記事一覧

ごっこ

ファイル 284-1.jpg なんだこれは? と訝しげに見ていながらも思わず吹き出して笑ってしまう魅力は何だろうかと考えるに、幼き自身に覚えのあるノスタルジックな “遊び” がそこに展開されるからだろう、という答えに至る。




 パンツァーは 「戦車道」 なるその道を究めるべき部門のひとつが看板になっている。 剣道が刀、弓道が弓であってそれらが紛れもない武器、武術の類であるのだからして、戦車も武器、兵器なれば、それを究めるのも武道とされてよいではないか。 最初の発想はおそらくその辺りにありそうだ。

 戦車そのものがSFデザインでない実戦史に基づくリアリズムで描かれているため、その鉄の塊にセーラー服の少女達が搭乗する絵はかなり奇抜で、それ故に面白さを持ち、それがクラブ活動だとされている馬鹿馬鹿しさがいい。




ファイル 284-2.jpg 戦車内部は少女の寝室の如く小物が備えられ、兵器ではあるがおよそ戦闘とは無縁の様相。 だがこれも、トラックやダンプの女性運転手なら運転席に少なからずこういった小物のひとつやふたつ持ち込んで仕事しているだろうし、頑張っているデコトラお姉さんから見れば、まだまだ可愛らしいとデコピンのひとつも喰わされそうだ。

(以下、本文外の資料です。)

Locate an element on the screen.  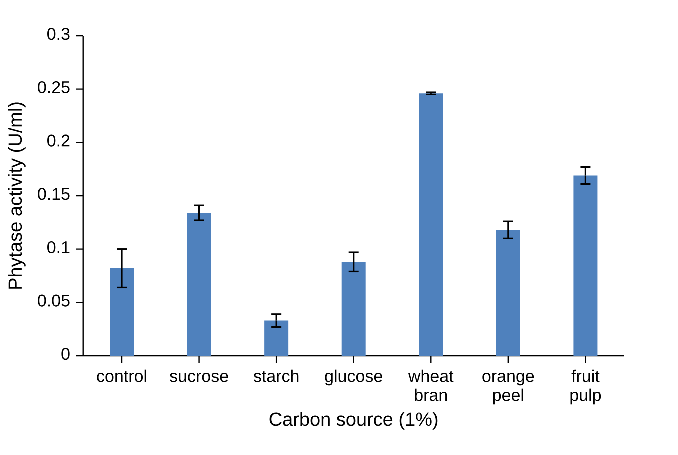
x-axis-title: Carbon source (1%) is located at coordinates (354, 421).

ファイル 284-3.jpg パンツァーは戦争、中二病はアニメやゲームのアクションヒーロー。 この2作品に見る共通項な 「○○ごっこ」 は、同年代の寄り集まりで往々にして語られる 「あの頃は」 とか 「そういうのが好きだった」 のノスタルジーを含む。
 片やクラブ活動、片や未だ拭いきれぬ願望妄想の世界ではあるが、血生臭さを排除したこのような 「ごっこ」 を扱う作品は、ジャンルの一枝を予感させもする。 ごく平凡な日常でありながら突如仮想戦闘空間に早変わりし、再び舞い戻るというのは、バーチャルリアリティがますます生活に入り込んでくるだろう近未来を想像するに、こういった作品ジャンルも当然生まれてこようと妙な納得に至らされる。



 しかし、中二病の六花や凸守、パンツァーのみほ達を見ていると、ああ彼女等はなんと幸せなのだろうかと羨みが湧き上がる。 それだけ、いくつになっても楽しかった 「ごっこ」 は忘れられないものなのである。